> [Set exercise]
Rewrite the rows, everything from the line containing "Describe the element at coordinates (635, 4)" down to the line containing "Getting Here is", with "Describe the element" changed to "Identify the element" and nothing else altered.

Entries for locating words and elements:
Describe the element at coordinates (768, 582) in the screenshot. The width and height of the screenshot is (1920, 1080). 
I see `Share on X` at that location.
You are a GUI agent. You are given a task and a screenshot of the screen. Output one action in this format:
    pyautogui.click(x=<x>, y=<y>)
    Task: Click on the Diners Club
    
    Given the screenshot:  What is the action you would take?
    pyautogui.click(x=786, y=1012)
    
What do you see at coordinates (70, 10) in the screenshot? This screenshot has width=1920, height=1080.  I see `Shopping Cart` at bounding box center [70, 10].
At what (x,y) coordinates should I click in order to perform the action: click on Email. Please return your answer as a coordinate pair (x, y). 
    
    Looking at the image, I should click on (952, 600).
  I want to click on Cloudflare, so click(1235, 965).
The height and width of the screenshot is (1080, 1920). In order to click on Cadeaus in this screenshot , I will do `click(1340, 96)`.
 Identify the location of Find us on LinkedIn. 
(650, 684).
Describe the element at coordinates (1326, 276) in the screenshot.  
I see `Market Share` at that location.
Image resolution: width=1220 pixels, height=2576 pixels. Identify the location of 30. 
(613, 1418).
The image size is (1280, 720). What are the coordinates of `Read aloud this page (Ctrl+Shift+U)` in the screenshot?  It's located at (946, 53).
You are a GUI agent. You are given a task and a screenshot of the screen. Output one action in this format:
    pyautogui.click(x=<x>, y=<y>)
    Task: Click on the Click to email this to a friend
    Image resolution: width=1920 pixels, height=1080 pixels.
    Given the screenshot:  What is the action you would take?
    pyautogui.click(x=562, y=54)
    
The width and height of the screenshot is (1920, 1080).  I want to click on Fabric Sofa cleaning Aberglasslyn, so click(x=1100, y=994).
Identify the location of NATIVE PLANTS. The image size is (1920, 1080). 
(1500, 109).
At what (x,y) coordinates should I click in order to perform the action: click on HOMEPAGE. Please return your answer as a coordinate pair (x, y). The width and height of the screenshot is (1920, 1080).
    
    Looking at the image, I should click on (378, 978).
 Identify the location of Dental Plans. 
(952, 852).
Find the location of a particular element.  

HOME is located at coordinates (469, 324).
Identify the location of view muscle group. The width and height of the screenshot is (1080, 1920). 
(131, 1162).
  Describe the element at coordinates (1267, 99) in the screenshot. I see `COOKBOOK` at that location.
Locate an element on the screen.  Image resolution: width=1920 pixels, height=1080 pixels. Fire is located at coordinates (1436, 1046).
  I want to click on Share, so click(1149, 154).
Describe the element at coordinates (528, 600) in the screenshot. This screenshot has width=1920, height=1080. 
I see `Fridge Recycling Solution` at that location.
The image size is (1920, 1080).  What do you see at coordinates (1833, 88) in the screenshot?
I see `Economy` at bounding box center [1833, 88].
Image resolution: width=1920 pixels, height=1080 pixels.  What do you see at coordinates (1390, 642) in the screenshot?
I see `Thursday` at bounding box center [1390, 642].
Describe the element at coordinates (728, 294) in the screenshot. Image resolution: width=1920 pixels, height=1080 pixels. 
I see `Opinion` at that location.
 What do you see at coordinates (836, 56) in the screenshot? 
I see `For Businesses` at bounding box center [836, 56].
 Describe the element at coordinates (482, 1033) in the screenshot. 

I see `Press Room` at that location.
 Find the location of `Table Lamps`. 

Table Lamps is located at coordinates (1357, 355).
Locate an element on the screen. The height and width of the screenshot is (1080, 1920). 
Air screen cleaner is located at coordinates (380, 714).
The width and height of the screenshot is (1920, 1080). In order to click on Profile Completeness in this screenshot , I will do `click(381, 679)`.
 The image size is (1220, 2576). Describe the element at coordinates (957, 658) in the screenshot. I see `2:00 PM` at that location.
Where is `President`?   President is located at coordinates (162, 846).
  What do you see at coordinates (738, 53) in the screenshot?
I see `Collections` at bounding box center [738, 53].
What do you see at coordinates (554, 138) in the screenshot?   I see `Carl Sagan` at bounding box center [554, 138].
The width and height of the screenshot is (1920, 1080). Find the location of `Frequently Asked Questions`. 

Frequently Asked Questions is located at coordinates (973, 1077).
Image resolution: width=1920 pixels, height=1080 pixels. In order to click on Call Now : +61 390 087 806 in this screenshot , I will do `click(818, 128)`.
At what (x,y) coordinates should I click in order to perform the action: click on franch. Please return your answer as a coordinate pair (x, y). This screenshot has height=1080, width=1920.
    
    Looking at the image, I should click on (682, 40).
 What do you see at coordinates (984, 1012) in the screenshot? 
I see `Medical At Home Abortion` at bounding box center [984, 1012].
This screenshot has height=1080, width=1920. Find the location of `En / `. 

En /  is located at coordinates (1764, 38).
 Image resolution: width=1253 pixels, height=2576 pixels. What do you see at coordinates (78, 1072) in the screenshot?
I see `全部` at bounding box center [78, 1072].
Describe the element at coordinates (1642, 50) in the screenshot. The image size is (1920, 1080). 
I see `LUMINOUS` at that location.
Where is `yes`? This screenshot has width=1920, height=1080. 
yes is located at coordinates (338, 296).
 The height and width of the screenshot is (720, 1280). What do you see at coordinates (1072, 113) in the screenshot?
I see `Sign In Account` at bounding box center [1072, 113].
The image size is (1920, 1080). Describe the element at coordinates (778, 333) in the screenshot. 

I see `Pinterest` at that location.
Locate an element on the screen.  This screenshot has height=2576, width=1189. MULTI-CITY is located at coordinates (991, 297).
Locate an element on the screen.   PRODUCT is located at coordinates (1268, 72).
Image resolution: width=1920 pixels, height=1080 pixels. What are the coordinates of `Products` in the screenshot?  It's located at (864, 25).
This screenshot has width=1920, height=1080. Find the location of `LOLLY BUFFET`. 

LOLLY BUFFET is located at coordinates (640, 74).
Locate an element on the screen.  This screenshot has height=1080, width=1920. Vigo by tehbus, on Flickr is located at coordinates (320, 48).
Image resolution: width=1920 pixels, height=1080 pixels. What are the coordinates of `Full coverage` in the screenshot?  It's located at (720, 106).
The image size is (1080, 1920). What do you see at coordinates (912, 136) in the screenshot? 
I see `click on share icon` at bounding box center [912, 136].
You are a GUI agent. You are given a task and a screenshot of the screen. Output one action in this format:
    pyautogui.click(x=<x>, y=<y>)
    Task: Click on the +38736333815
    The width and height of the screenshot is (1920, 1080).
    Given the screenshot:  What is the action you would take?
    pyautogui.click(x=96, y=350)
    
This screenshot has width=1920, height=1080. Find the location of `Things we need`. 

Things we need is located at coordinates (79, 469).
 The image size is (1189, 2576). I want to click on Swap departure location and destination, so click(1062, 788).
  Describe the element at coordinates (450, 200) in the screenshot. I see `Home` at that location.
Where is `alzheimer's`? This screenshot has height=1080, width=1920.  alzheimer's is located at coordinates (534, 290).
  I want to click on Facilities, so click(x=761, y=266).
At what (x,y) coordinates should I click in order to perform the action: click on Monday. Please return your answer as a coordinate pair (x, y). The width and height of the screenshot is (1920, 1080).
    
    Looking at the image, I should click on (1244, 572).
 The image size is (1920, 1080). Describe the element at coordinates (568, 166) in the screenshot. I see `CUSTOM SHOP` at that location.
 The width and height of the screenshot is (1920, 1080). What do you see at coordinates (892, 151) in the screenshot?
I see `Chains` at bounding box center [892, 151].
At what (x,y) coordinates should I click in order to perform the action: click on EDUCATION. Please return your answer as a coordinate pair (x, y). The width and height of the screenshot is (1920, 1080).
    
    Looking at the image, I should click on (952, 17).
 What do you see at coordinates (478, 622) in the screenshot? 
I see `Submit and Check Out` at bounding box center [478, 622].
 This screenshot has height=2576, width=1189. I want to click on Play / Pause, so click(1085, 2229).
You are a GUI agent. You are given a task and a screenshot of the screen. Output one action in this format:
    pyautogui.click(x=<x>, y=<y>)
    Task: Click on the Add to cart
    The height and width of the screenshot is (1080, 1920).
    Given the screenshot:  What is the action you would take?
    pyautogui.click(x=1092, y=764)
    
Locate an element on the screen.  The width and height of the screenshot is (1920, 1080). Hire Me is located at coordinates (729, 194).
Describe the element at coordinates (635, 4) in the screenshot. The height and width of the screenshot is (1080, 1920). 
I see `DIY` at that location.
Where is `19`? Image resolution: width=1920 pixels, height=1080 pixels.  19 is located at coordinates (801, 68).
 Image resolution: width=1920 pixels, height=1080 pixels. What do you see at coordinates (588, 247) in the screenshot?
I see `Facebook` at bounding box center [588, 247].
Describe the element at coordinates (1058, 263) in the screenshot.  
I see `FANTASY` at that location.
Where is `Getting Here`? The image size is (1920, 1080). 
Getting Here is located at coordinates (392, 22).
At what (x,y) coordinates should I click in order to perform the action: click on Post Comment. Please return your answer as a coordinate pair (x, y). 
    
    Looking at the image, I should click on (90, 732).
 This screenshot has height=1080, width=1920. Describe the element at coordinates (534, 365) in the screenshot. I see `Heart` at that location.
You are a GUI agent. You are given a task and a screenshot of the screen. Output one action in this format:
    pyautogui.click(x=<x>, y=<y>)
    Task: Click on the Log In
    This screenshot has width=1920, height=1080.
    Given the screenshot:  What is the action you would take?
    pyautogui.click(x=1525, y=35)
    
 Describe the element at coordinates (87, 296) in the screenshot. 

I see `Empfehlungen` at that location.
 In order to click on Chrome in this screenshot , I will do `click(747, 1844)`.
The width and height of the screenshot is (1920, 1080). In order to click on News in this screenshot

> [Answer to this task]
Identify the element at coordinates (635, 4) in the screenshot. The height and width of the screenshot is (1080, 1920). 
I see `DIY` at that location.
Where is `19`? Image resolution: width=1920 pixels, height=1080 pixels.  19 is located at coordinates (801, 68).
 Image resolution: width=1920 pixels, height=1080 pixels. What do you see at coordinates (588, 247) in the screenshot?
I see `Facebook` at bounding box center [588, 247].
Identify the element at coordinates (1058, 263) in the screenshot.  
I see `FANTASY` at that location.
Where is `Getting Here`? The image size is (1920, 1080). 
Getting Here is located at coordinates (392, 22).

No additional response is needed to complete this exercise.